TASK TO COMPLETE :: Render as a numbered list, without blank lines, the part of the items that opens with the line containing "Task: Share deal via the Twitter icon" and runs through the end of the items. Leave the pictures out of the answer.

PROVIDED RECORDS ::
■ ■ ■ ■ ■
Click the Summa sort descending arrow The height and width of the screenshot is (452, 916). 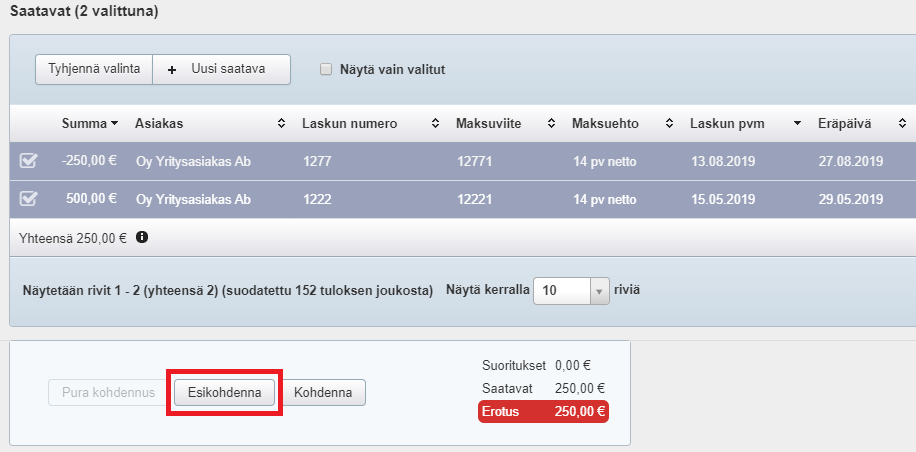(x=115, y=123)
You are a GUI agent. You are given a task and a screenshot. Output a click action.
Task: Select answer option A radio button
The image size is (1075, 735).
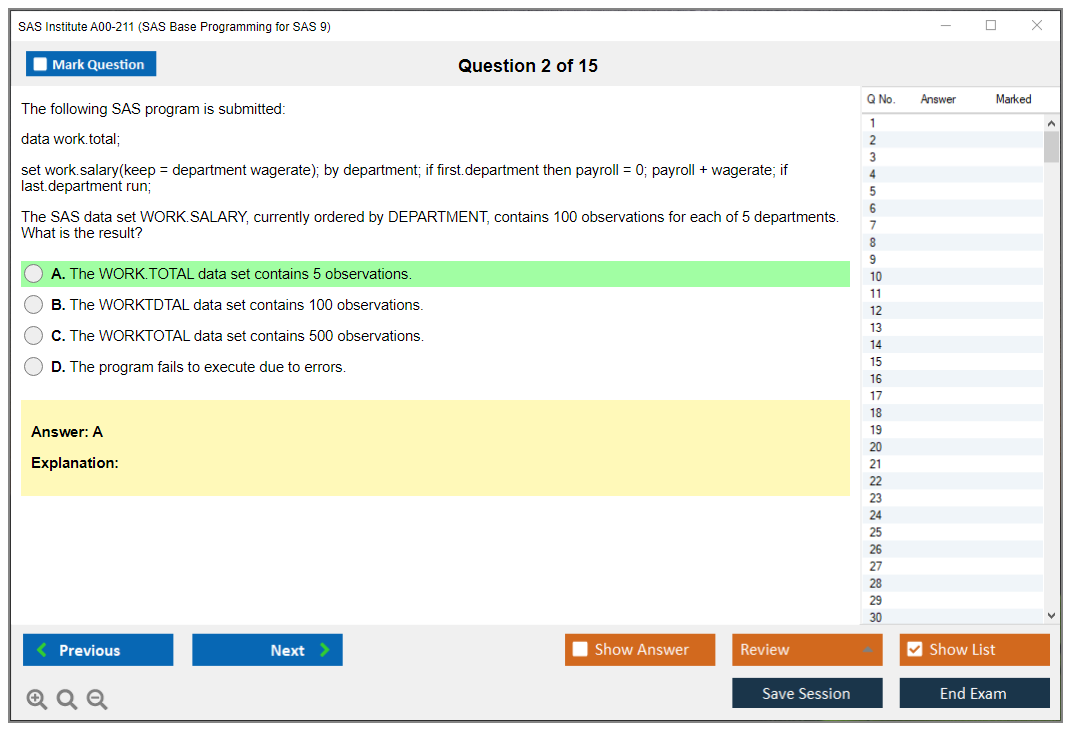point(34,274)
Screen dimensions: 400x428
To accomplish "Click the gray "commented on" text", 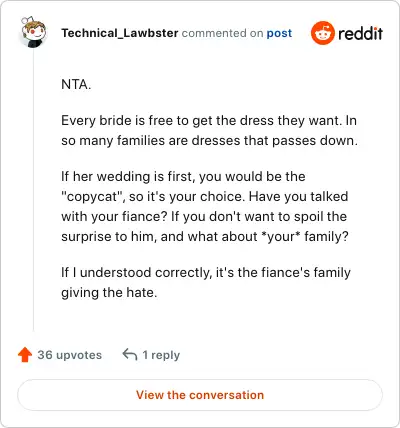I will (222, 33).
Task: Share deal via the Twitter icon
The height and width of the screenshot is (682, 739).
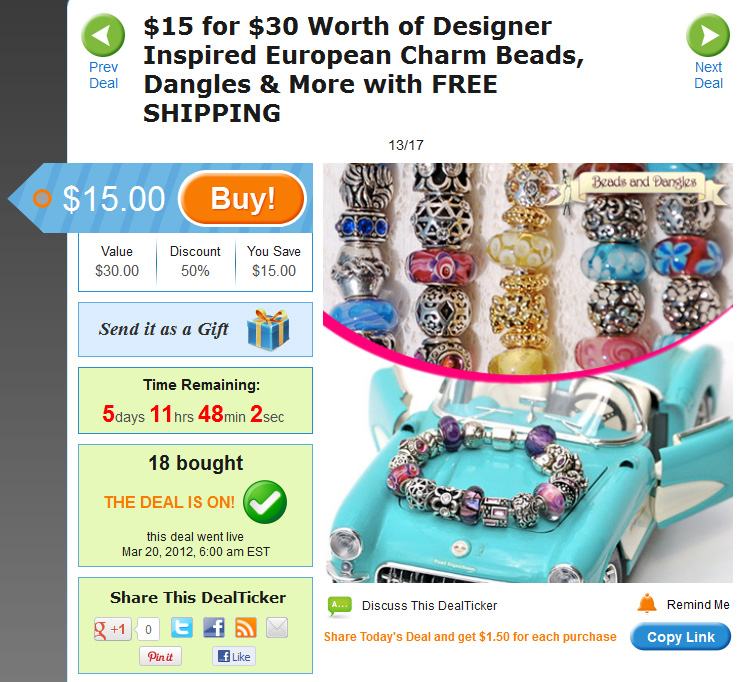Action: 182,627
■ ■ ■ ■ ■
SOLUTION ::
1. Task: Share deal via the Twitter icon
2. The height and width of the screenshot is (682, 739).
3. Action: 182,627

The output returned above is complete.